NeuroImage: Clinical | |
Distance to white matter trajectories is associated with treatment response to internal capsule deep brain stimulation in treatment-refractory depression | |
Matthan W.A. Caan1  Bart de Kwaasteniet1  Samuel J. Natarajan2  P. Richard Schuurman3  Judy Luigjes4  Isidoor O. Bergfeld5  Damiaan Denys5  Guido A. van Wingen6  Pepijn van den Munckhof6  Luka C. Liebrand6  | |
[1] Amsterdam Brain and Cognition, Nieuwe Achtergracht 129 B, Amsterdam, Netherlands;Amsterdam UMC, University of Amsterdam, Department of Biomedical Engineering and Physics, Meibergdreef 9, Amsterdam, Netherlands;Corresponding author at: Department of Biomedical Engineering and Physics, Amsterdam UMC – location AMC, Meibergdreef 9, 1105 AZ Amsterdam, Netherlands.;Amsterdam UMC, University of Amsterdam, Department of Biomedical Engineering and Physics, Meibergdreef 9, Amsterdam, Netherlands;Amsterdam UMC, University of Amsterdam, Department of Neurosurgery, Meibergdreef 9, Amsterdam, Netherlands;Amsterdam UMC, University of Amsterdam, Department of Psychiatry, Amsterdam Neuroscience, Meibergdreef 9, Amsterdam, Netherlands; | |
关键词: Deep brain stimulation; Treatment-refractory depression; Anterior limb of the internal capsule; Diffusion MRI; Tractography; | |
DOI : | |
来源: DOAJ |
【 摘 要 】
Background: Deep brain stimulation (DBS) is an innovative treatment for treatment-refractory depression. DBS is usually targeted at specific anatomical landmarks, with patients responding to DBS in approximately 50% of cases. Attention has recently shifted to white matter tracts to explain DBS response, with initial open-label trials targeting white matter tracts yielding much higher response rates (>70%). Objective/Hypothesis: Our aim was to associate distance to individual white matter tracts around the stimulation target in the ventral anterior limb of the internal capsule to treatment response. Methods: We performed diffusion magnetic resonance tractography of the superolateral branch of the medial forebrain bundle and the anterior thalamic radiation in fourteen patients that participated in our randomized clinical trial. We combined the tract reconstructions with the postoperative images to identify the DBS leads and estimated the distance between tracts and leads, which we subsequently associated with treatment response.

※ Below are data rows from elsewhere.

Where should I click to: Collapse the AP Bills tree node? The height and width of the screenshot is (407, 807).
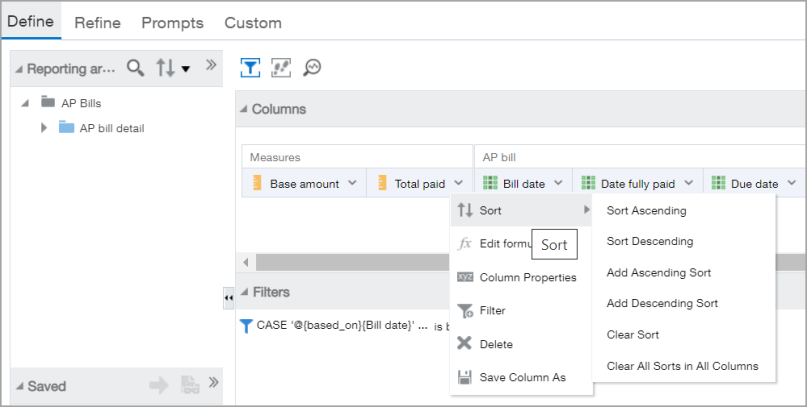tap(24, 102)
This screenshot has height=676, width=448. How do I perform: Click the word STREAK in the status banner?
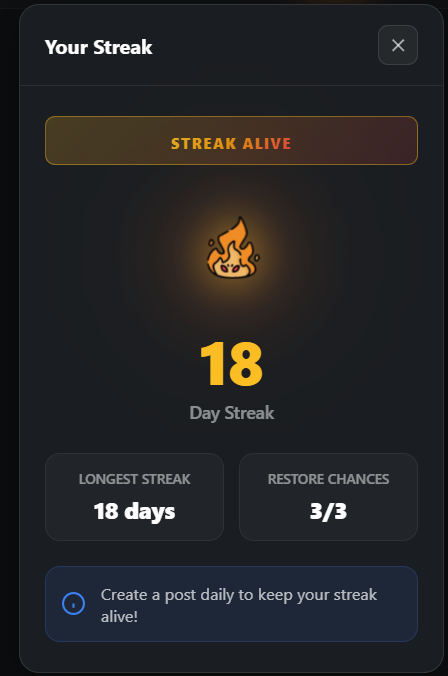pyautogui.click(x=204, y=144)
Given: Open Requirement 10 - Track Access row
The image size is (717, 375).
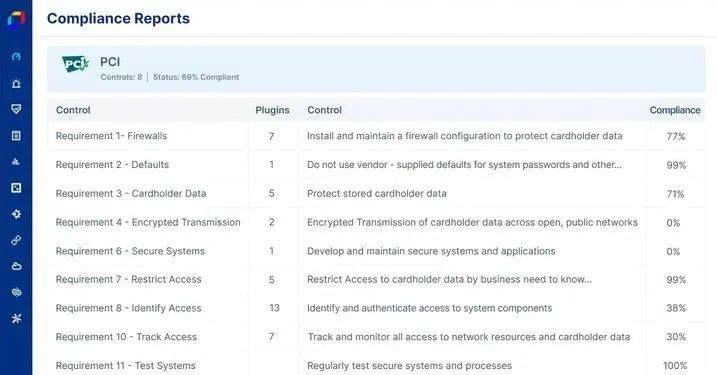Looking at the screenshot, I should point(376,337).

Results: Stimulation closer to both tracts was significantly correlated to a larger symptom decrease (r = 0.61, p = 0.02), suggesting that stimulation more proximal to the tracts was beneficial. Biophysical modelling indicated that 37.5% of tracts were even outside the volume of activated tissue. There was no difference in lead placement with respect to anatomical landmarks, which could mean that differences in treatment response were driven by individual differences in white matter anatomy. Conclusions: Our results suggest that deep brain stimulation of the ventral anterior limb of the internal capsule could benefit from targeting white matter bundles. We recommend acquiring diffusion magnetic resonance data for each individual patient.